EXERCISE PROMPT: Rewrite all the items below with "icon" replaced by "symbol" everywhere it occurs and everything else left unchanged. Leave the pictures out of your answer.

DATA FOR PROCESSING:
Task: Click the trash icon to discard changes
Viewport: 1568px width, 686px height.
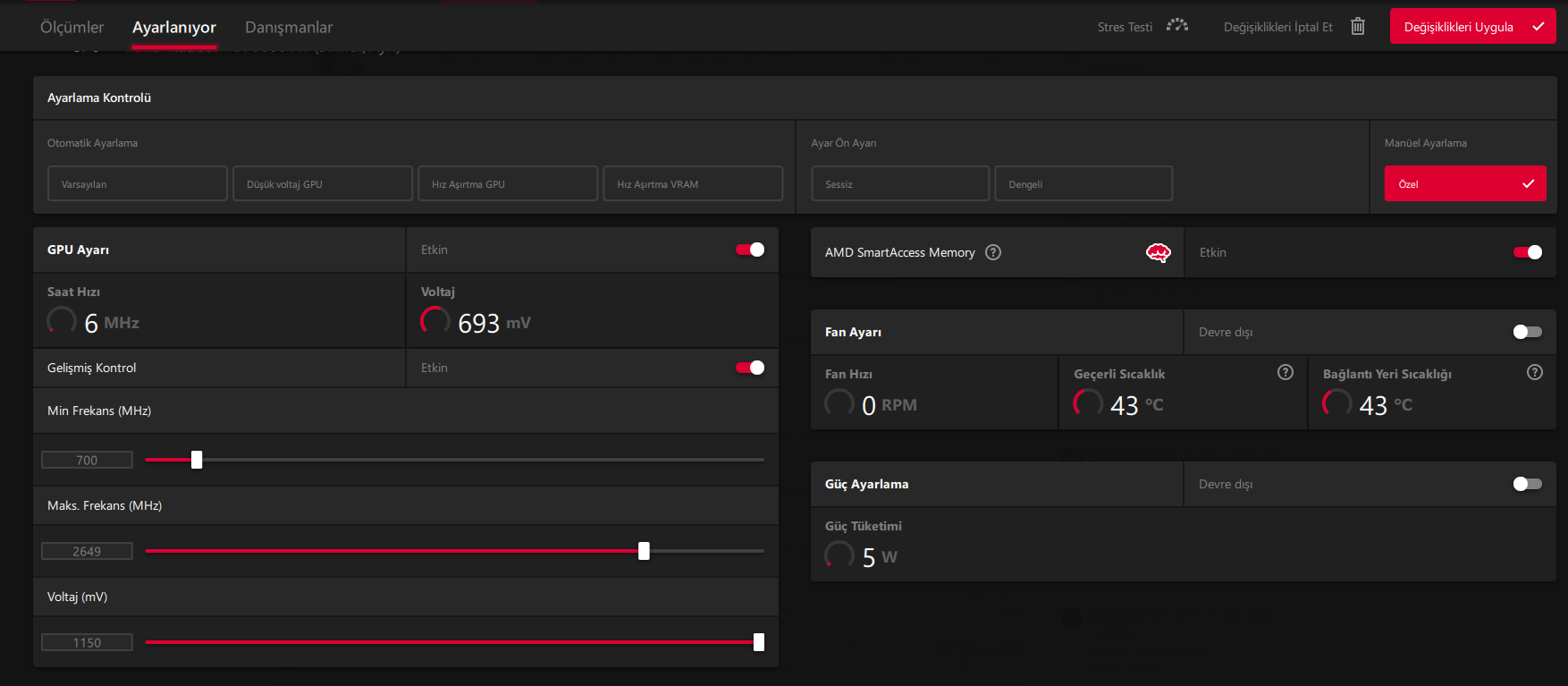Action: (x=1358, y=27)
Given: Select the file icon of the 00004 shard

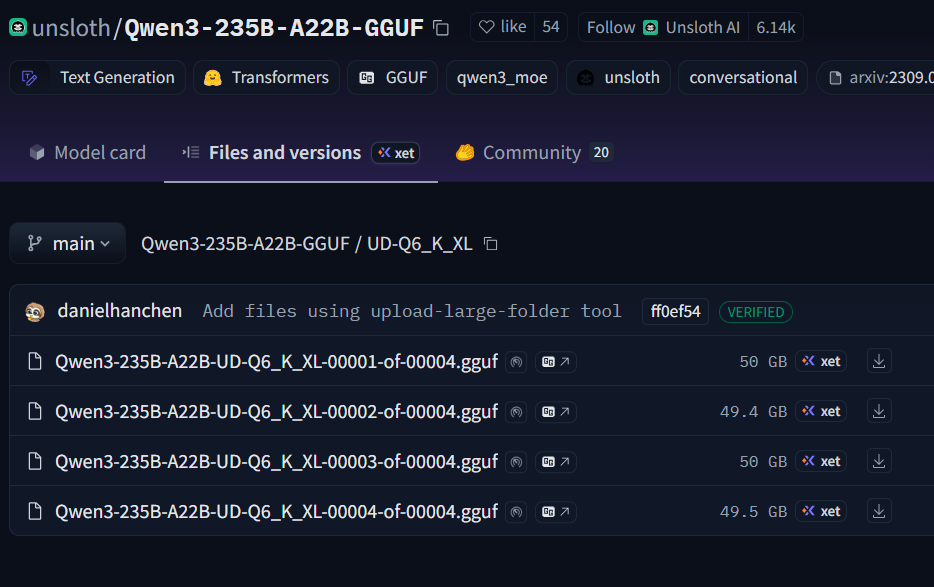Looking at the screenshot, I should tap(34, 511).
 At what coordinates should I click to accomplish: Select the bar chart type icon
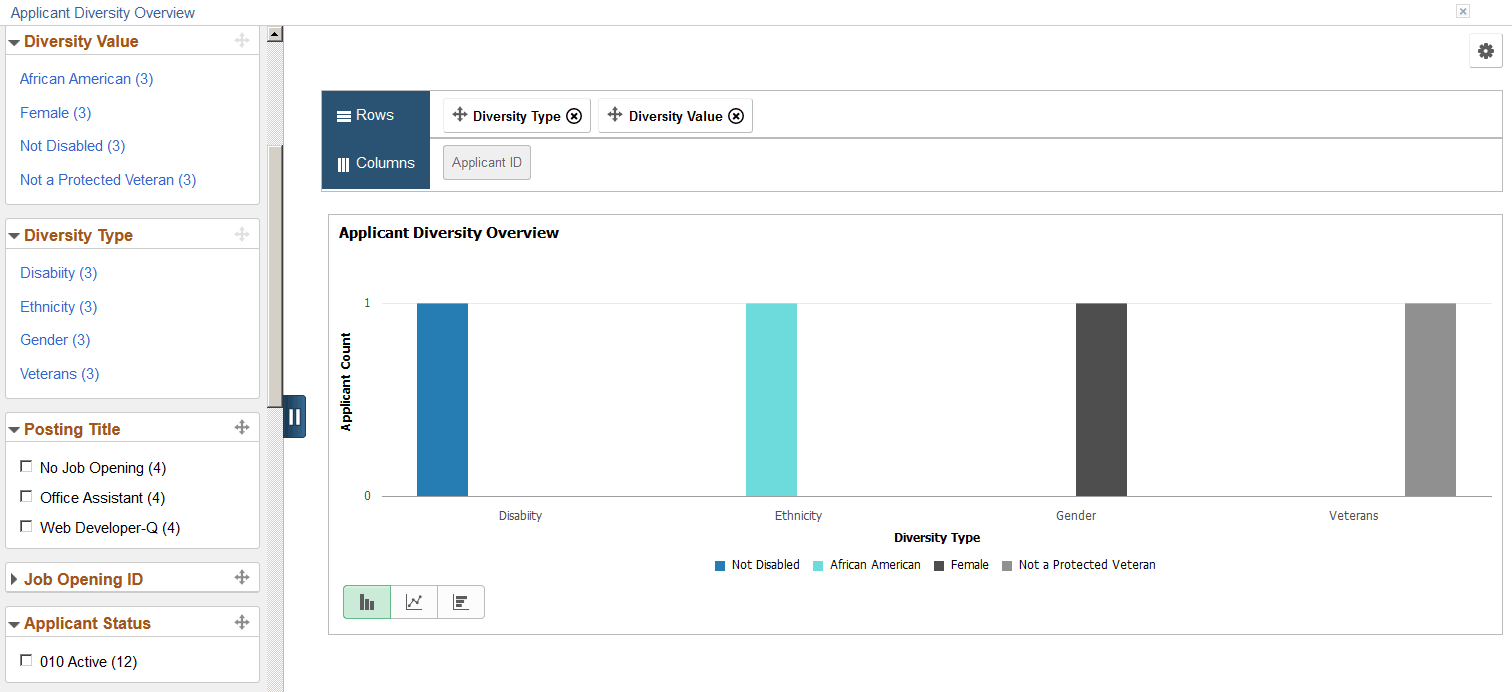click(x=366, y=601)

RESULT OF THE EXERCISE:
Task: Click the trash symbol to discard changes
Viewport: 1568px width, 686px height.
Action: (x=1358, y=27)
Given: Select the file symbol of the 00004 shard

Looking at the screenshot, I should tap(34, 511).
 At what coordinates should I click to accomplish: Select the bar chart type symbol
click(x=366, y=601)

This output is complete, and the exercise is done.